The assassination of Charlie Kirk should have been a unifying moment — a pause in the vitriol, a collective breath, a line in the sand against political violence, no matter where one stands. Instead, it’s revealing just how deep our national rot has gone. In the hours and days since Kirk’s murder, we’ve seen not just silence from the usual quarters of the Left — we’ve seen smugness, deflection, and even celebratory undercurrents masked as “concern.”
Let’s call it what it is: ghoulish.
A man — a husband, a father of two small children, a committed Christian and bold advocate for free speech — was gunned down by a sniper on an American campus. A political assassination in broad daylight. And yet, prominent Democrats and their media echo chambers seem less interested in condemning the act itself and more focused on repackaging it for political leverage.
Take Illinois Governor JB Pritzker, for example. When faced with this moment — a time that demanded moral clarity — Pritzker couldn’t even manage the decency of staying neutral. He expressed nominal sympathy for Kirk’s family, but quickly pivoted to an all-too-familiar talking point: January 6th.
Not a word about the assassination attempt on Donald Trump in Butler, Pennsylvania. Not a mention of the fact that Charlie Kirk had received death threats for years due to his campus activism. Not a recognition that ideological hatred can run in any direction.
JB Pritzker responds to Charlie Kirk’s shooting by comparing it to January 6th.
However low your expectations were for Democrats, they are not low enough.pic.twitter.com/oXljflaipG
— Ian Miller (@ianmSC) September 10, 2025
Instead, Pritzker did what too many politicians do best: deflect, demonize, and disguise political opportunism as solemn reflection. “I think the president’s rhetoric often foments it,” he said, referring to Trump — not the would-be killer who perched on a rooftop with a rifle. Not the suspect still at large, described by police as tactical, young, and deliberately concealed. No, the blame, somehow, belongs to the man who mourned Kirk on Truth Social and called him a “martyr for truth and freedom.”

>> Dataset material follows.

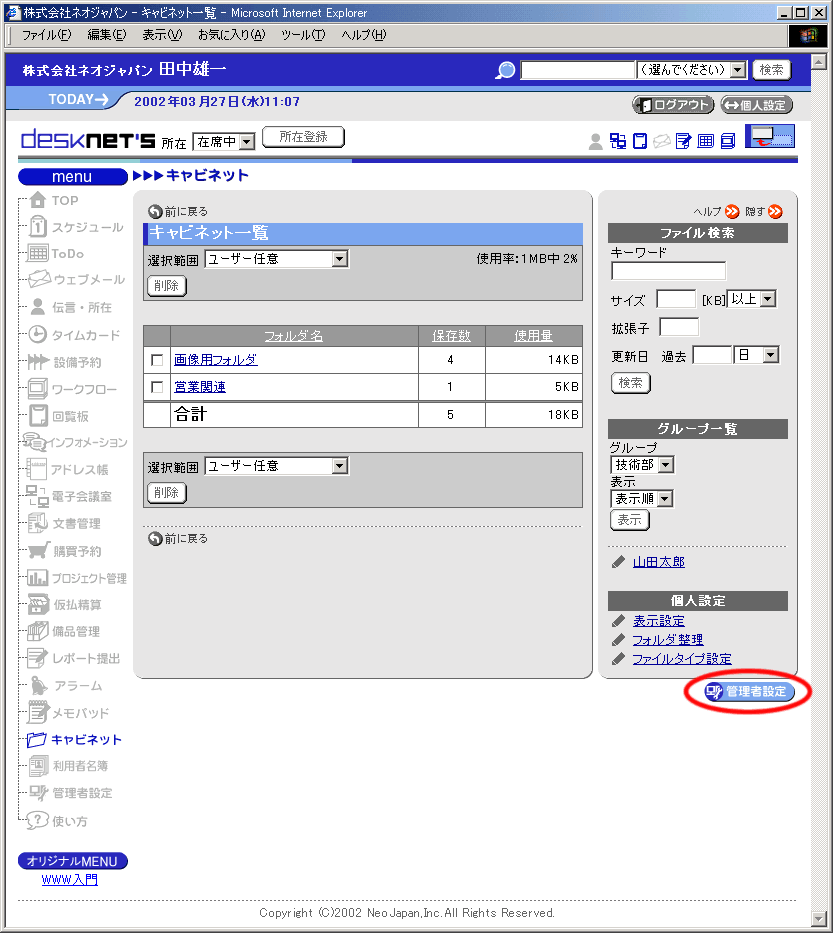Click the キーワード input field

click(x=668, y=271)
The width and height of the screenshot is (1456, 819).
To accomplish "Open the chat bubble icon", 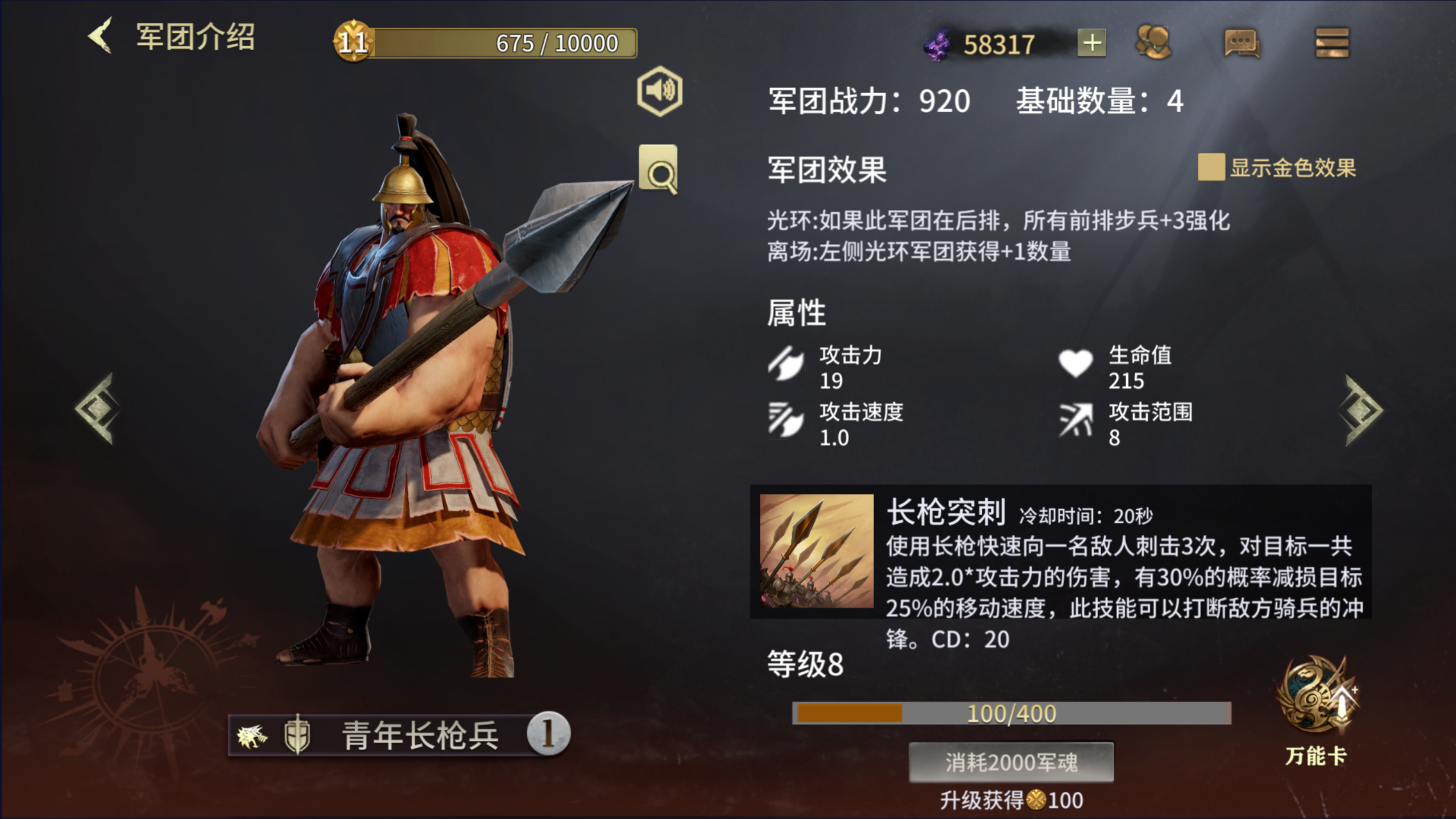I will (x=1242, y=43).
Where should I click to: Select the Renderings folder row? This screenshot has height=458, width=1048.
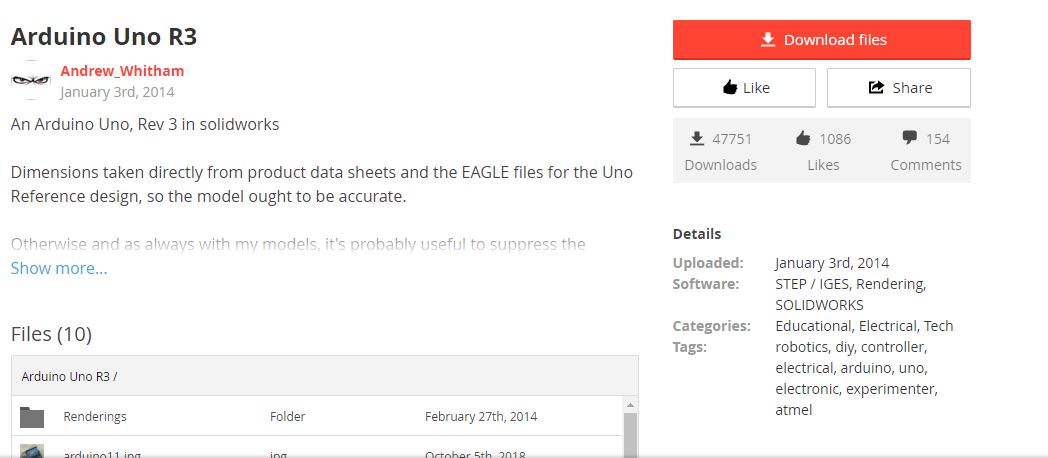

This is moral inversion at its worst.
And it’s not just Pritzker. On MSNBC, the tone was no better. Katy Tur and her colleagues openly debated whether Kirk was simply “too divisive” — as though provocative speech justifies a bullet. That’s not journalism. That’s a tacit nod to violence as a legitimate tool of political “consequence.”
And let’s not forget — these same figures and networks who now call for “gun control” and “de-escalation” had no issue when Rep. Maxine Waters told supporters to create a crowd and push back on Trump officials. Or when former President Joe Biden fantasized about beating Trump behind the gym. Or when Senator Chuck Schumer stood on the steps of the Supreme Court and declared, “You won’t know what hit you” if the justices ruled against Roe.
There is a clear double standard. When someone on the Right is attacked, the Left blames guns, climate, toxic masculinity — anything except ideology. But if the roles were reversed? If a liberal activist had been killed at a conservative event? The media would already be calling it domestic terrorism.